Spreading Your Wings in a COVID-19 World

A number of states and municipalities are begging to open up again. Georgia took the first steps this past week. Colorado, where I live is starting to relax stay at home orders at the end of April, as are Alabama, Arizona, Florida, Hawaii, Idaho, Louisiana, Maine, Mississippi, Montana, Nevada, New Mexico, Tennessee, and Texas.

The largest city in Colorado, the state capital, Denver, is keeping stay at home orders in place until May 8th, at the time of this writing. Perhaps your state too has conflicting city and state regulations. As I read The Great Influenza, by John Barry, and listen to other experts tell about the relaxation relapses and spikes of infections in the fall of 1918 and throughout the following winter, I wonder how we will fare in the coming weeks.

We obviously can’t hide forever. Too many people are out of a job. Too many people are struggling to make ends meet. Too many businesses are teetering on the edge with rent, payroll, and inventory invoices to pay with little if anything coming in. So, many of us are going to start emerging from our corona cocoons over the next few weeks. How will we have changed over the past couple of months? How will our customers and patients have changed?

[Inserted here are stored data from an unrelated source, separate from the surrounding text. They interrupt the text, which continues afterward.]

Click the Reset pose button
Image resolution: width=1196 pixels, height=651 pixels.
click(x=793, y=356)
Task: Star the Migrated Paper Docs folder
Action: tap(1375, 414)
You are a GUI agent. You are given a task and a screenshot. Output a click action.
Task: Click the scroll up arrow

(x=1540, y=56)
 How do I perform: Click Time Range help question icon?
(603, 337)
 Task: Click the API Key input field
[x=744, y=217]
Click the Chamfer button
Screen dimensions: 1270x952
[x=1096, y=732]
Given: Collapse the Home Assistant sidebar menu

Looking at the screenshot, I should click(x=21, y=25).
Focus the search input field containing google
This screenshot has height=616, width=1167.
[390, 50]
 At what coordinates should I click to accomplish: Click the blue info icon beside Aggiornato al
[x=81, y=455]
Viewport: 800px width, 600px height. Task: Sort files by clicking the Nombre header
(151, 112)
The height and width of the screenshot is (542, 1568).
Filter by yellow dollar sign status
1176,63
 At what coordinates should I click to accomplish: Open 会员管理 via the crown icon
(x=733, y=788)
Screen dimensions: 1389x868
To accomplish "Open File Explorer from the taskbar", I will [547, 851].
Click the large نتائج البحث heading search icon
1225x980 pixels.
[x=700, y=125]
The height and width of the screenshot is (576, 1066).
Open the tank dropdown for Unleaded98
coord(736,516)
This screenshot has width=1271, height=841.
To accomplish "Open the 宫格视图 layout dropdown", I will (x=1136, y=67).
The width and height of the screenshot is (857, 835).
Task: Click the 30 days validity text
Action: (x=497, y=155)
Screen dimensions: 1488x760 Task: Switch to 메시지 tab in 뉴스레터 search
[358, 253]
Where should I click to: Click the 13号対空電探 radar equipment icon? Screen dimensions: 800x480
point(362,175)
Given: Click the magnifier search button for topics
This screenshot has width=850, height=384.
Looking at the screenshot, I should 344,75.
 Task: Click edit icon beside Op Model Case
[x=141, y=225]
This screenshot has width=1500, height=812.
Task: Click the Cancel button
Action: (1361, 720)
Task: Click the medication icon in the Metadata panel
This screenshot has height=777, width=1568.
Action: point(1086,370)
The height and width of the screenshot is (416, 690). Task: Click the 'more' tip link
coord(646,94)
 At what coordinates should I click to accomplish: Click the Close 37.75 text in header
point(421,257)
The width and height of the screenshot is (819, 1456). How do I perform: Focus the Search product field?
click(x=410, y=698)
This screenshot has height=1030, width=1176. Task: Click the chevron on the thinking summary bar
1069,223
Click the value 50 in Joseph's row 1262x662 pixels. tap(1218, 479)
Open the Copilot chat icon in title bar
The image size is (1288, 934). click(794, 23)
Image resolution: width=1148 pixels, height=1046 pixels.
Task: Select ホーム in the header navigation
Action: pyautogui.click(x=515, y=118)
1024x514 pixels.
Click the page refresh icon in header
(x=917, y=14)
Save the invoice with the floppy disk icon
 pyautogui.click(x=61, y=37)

I notice every person jogging without a mask, every bicycle rider, every skateboarder, all spewing respiratory droplets well in excess of a 6-foot radius due to their forward momentum. I notice every person shopping in a store with our without a mask. I notice how the barista in the coffee shop on the way to work wears or doesn’t wear a mask or glove, and hands me a cup with a lid that could have been exposed to the virus from the last customer. (I don’t drink the coffee until I get to the office and microwave the cup for 12 seconds, just to be safe).

How will you make your customers and patients feel welcome, yet protect your health and the health of your staff and your patients and customers? Just like a butterfly emerging from their cocoon, those first few moments are taken with nervousness and an uneasy balance. Only after the butterfly has fully emerged and shaken off the grogginess of metamorphoses can they spread their beautiful wings and take off.

We Are Open

First, let’s announce that we are open for business. You all have an email list of all your patients and customers. Create a good looking NOW OPEN email blast and prepare accompanying social media blasts. You want to let your patients and customers know when you will be open. Are your hours the same or different?

Spring Clean

Let them know you have thoroughly cleaned your space…every nook and every cranny. There should be no excuses for dirty anything in your stores after a month or even two away from day to day operations. Let your patients and customers know the new ongoing policies for cleaning exam rooms, equipment, frames, countertops, and waiting rooms.  Where will you place eyewear needing to be cleaned before going back up on your boards or shelves so they are not mixed back in with the rest of your inventory?

 

Person Protection/Hygiene

Are you providing masks to your staff? To your patients and customers? Let them know that. Can they touch eyewear with gloves? Without? Will you allow customers to freely try on eyewear or will they need to be accompanied by a staff member who will pick up and eventually return every pair of frames to your boards? What are your rules? Will you create POP letting people know those rules upon entering?

Will you ask every customer and patient entering your store or practice to sanitize their hands upon entering or require a fresh set of vinyl, latex, or nitrile gloves?

What rules will you have about employees who are ill or patients of customers who may be too?

 

Distancing

How many patients or customers will be allowed into your practice at any given time? How will you change traffic flow to accommodate social distancing when you have spent a lifetime creating choke points like central front counters or a waiting room/corner? How will you let your patients and customers know these rules?


Payment

How are you collecting for exams? For eyewear? Even if you don’t do sell eyewear online, you can reduce the taking of possibly infected money or dirty credit cards by asking your patients and customers to pay over the phone or via a simple e-commerce portal you can set up easily, such as PayPal.  What about touchless payment systems? I now have a much greater appreciation of those systems where I don’t have to wash my credit card after using it.


Dispensing

What protections have you put in place for the ultra-close job of dispensing? Do you have a plastic shield you or your staff can put up when leaning into a customer to perfectly fit those new glasses? It may seem overkill at first, but trust me, both you and your customer will breathe easier when you are closest anyone has been in months.

What policies and procedures do you have for curbside dispensing?

Marketing

How will you market? How will you promote your practice? Will discounting be a consideration? If so, say it loud and proud.

The Rules

The old rule book has changed. Whether we wanted it to or not, we are not living in the same world today we were a few short months ago. Customers will not be lined up waiting to buy all that eyewear they couldn’t buy in March and April. Toilet paper? Maybe. We must all be aware that what we sell and how we sell it has changed and at least for the next few months will be competing with every other consumer product on the planet like never before.

Make sure you make your patients and customer feel safe first, so they can relax a little, and with that relaxed attitude, so too will they relax the grip on their checkbook or credit card.